Saari, interrogado por autoridades locais um dia antes do ataque, por conta de publicações na internet em que ele aparecia armado, era apreciador de: “computadores, armas, sexo e cerveja”, sem contar filmes de terror. Segundo investigações iniciais, o jovem vinha planejando este ataque desde 2002, e mostrava ser uma pessoa que odiava a humanidade.
Após o ocorrido, o primiê finlandês Matti Vanhanem, que já havia enfrentado um caso similar em novembro de 2007, planeja uma mudança na lei que libera a licença de armas no país, que possui a terceira maior população armada do mundo.

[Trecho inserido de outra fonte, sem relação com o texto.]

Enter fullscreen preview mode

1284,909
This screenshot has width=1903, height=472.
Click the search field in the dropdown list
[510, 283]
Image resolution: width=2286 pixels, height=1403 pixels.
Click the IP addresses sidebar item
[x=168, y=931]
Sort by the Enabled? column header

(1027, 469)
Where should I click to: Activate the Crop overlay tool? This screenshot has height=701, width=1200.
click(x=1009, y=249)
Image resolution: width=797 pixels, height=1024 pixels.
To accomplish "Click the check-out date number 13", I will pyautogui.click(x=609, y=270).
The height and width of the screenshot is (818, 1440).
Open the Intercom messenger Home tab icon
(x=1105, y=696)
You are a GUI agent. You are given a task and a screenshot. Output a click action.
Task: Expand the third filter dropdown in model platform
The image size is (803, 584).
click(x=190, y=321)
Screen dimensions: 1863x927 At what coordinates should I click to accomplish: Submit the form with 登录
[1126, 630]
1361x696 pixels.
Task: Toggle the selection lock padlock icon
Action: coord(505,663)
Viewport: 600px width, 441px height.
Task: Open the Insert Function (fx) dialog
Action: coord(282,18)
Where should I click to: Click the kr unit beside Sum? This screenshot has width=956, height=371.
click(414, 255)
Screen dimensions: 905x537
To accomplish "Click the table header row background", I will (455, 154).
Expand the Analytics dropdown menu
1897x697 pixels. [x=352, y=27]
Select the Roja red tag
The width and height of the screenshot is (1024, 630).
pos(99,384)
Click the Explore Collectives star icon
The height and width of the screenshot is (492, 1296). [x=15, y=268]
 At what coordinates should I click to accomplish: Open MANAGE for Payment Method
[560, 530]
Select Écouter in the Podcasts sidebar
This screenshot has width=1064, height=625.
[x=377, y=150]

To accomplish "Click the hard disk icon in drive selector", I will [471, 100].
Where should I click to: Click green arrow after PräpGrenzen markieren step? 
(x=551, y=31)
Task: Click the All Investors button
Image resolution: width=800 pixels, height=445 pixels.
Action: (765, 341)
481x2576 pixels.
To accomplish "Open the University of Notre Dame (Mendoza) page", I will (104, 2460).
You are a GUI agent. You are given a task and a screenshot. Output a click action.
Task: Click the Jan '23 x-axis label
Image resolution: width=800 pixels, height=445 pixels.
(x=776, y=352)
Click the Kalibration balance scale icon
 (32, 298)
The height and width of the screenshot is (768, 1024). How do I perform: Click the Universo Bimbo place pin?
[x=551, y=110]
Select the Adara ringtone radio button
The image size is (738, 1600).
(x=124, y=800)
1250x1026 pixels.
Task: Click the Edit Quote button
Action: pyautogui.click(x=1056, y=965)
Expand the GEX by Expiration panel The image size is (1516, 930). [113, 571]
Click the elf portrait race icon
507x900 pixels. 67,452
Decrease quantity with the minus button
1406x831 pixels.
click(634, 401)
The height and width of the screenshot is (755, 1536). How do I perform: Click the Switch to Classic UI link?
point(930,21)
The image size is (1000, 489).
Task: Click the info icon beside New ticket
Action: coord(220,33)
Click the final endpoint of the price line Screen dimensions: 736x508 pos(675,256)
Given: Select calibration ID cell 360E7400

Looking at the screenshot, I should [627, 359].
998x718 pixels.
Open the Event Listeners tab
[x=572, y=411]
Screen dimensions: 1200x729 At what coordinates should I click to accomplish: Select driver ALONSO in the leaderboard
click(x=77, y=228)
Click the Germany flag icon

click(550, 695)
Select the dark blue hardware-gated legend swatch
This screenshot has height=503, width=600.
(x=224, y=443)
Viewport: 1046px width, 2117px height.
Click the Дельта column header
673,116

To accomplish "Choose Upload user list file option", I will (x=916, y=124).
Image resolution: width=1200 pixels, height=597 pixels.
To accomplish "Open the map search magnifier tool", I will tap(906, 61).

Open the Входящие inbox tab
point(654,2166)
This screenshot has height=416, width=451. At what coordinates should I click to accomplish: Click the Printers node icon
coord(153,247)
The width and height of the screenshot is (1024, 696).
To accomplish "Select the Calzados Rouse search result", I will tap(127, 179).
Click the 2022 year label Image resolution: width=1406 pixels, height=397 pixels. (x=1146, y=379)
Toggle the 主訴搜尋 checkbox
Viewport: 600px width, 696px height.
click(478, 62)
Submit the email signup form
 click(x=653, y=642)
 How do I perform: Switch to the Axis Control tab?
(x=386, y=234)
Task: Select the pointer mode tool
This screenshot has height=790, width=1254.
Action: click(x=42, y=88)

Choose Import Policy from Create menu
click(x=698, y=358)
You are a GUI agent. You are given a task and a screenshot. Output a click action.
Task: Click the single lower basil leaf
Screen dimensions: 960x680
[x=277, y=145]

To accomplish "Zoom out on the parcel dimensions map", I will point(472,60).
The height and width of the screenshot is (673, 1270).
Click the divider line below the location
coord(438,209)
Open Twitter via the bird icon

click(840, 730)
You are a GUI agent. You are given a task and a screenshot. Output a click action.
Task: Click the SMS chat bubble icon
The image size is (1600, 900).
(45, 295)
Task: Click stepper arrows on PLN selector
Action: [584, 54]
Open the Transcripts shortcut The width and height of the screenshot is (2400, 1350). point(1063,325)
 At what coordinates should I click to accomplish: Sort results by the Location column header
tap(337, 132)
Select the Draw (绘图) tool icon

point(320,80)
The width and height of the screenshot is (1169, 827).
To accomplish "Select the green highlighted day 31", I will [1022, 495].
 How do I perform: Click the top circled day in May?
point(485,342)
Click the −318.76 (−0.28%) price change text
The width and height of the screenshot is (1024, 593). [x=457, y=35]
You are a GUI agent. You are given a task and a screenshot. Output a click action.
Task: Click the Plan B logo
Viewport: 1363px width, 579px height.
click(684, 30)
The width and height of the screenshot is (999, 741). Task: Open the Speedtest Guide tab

A lei operante hoje prevê que a licença pode ser dada desde que a pessoa faça uma entrevista em uma delegacia local e seja maior de 18 anos, embora adolescentes com mais de 15 anos possam possuí-la desde que tenham permissão dos pais, e que utilizem a arma para esporte, caça ou coleção.
Fontes:
http://www1.folha.uol.com.br/folha/mundo/ult94u447823.shtml
http://www1.folha.uol.com.br/folha/mundo/ult94u447958.shtml
http://www1.folha.uol.com.br/folha/mundo/ult94u447974.shtml
http://www.estadao.com.br/internacional/not_int247235,0.htm
Com um episódio desses, a organização social da Europa acaba por ser contestada de alguma maneira. Isso por conta de se contestar o equilíbrio existente nas sociedades européias, ou seja, a idéia de que ali não existem problemas acaba. Nesses casos, o porte de armas da maneira como é aplicado nesses países é eficiente? Ao que parece nem tanto, pois de alguma maneira a liberação sem grande controle acaba por trazer algumas conseqüências inesperadas, como este ataque. Além das armas, o psicológico de jovens do primeiro mundo também é colocado em evidência, afinal episódios como esse acabam por mostrar que, ainda que eles vivam em países com uma ótima qualidade de vida, eles possuem muitos problemas que jovens de países menos desenvolvidos, como o Brasil, não tem.